You’ve said people should buy art for love, not investment. But isn’t it gratifying to have a value, and a high value, placed on your work? Do high prices legitimise art in some ways?
It’s human to understand it as an appreciation of your work. But I prefer that my paintings are appreciated for beauty, not investment. It has been my obsession for 60 years. Most vital painters are not concerned with money. You should want to own a painting because you like it and want to live with it. I’ve always liked it when people bought pictures without knowing me, and sometimes the paintings are understood after 20 or 30 years. People lose interest in false paintings which are superficial and unimportant.

You were a founder of the Progressive Artists Group, but left to live in Paris. What made you leave?
I had innumerable questions. French art seemed to be the most dynamic art expression in the middle of the 20th century. I thought it was necessary for me to go to France for two years, to see Cezanne and Chagall, to study and live in a congenial atmosphere. I liked Paris from the first day, the museums and publications. I learnt something every day. I learnt how important it is to understand that a painting with white and grey shouldn’t have red. There should not be incoherent colour. I stayed for 10 years, married a French artist and kept working.

What makes you come back to India each year?
My genetics makes me return. Indian metaphysics help me in my work. The paintings and sculpture at Ajanta and Ellora; art from Kalighat and Mathura; when I see a dancer pray before she performs; these are inspirations to me. A master of Ellora wrote in the 12th century, ‘I didn’t do this sculpture. It’s a masterpiece; god did it.’ I feel the same way. This is not me: I was assisted.

Human intelligence is a minor thing. I’m not deriding it, but intuition is more important. A woman will say, this man is a fake, or this man is a genius. She will be right. Intuition is the sum total of our faculties. It is the reason I believe in god.

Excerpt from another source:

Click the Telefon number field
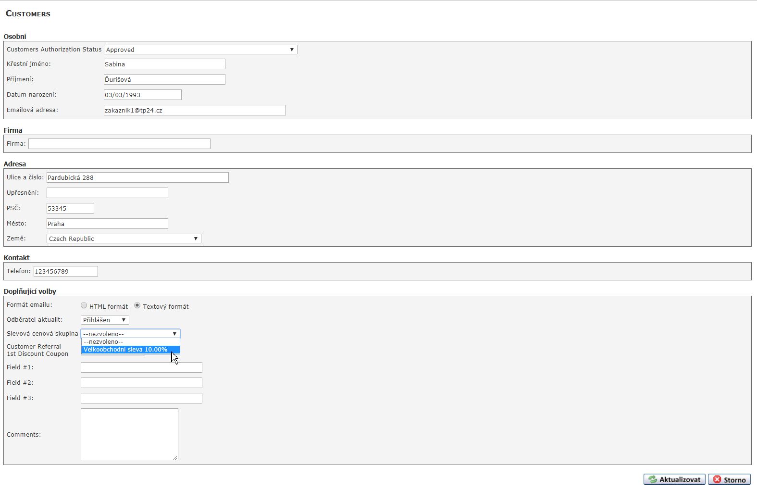 (65, 271)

What do you, Souza and Husain have in common?
The common denominator was a love of freedom and work. Each of us had his own vision and themes: Husain’s women, horses, compositions; Souza’s nudes and heads; I restricted myself to landscapes. Our temperaments were different but we met, gossiped, discussed things. We had arguments about Indian philosophy, European psychoanalysis, Das Kapital, exploitation, money. Some believed in god, some didn’t. I said, take your time but be unbiased.

What was Souza like?
Brilliant and well read, sure about his ideas, questioning others’ ideas. That was his quality and his weakness.

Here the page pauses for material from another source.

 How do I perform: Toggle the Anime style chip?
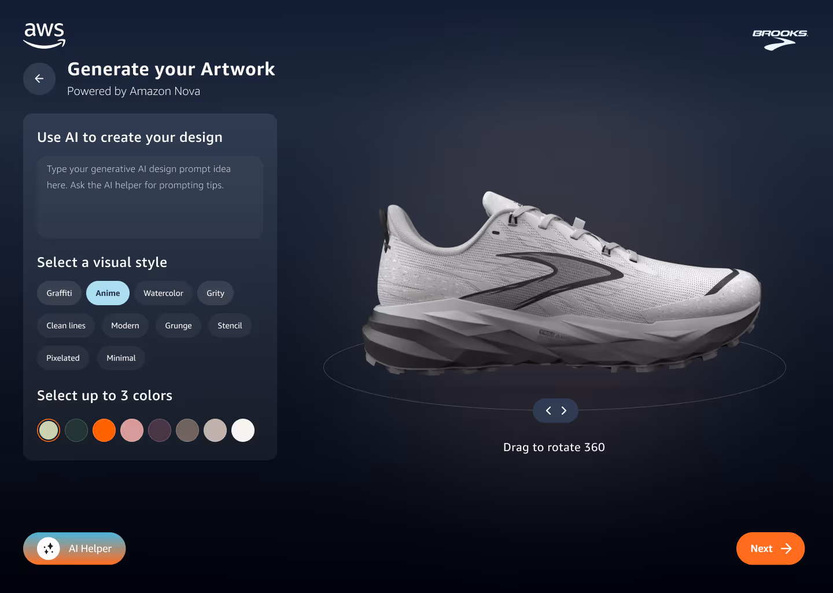[108, 293]
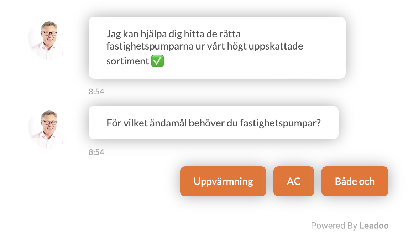The height and width of the screenshot is (243, 408).
Task: Choose the Uppvärmning answer button
Action: (x=223, y=181)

What do you hope your paintings will evoke or provoke in the viewer?
That’s a question only the viewer can answer. I hope it doesn’t leave him indifferent, that he sees something important has happened. The paintings should speak, not me. Main na bolu, chitra bole.

What of the viewer who sees only abstraction, who misses the theology for the geometry?
Abstraction is a misnomer. In fact, there’s no abstraction. There’s sublimation, metamorphosis, regeneration of image. They call it abstraction because the representation of the human figure isn’t there. They should look more closely.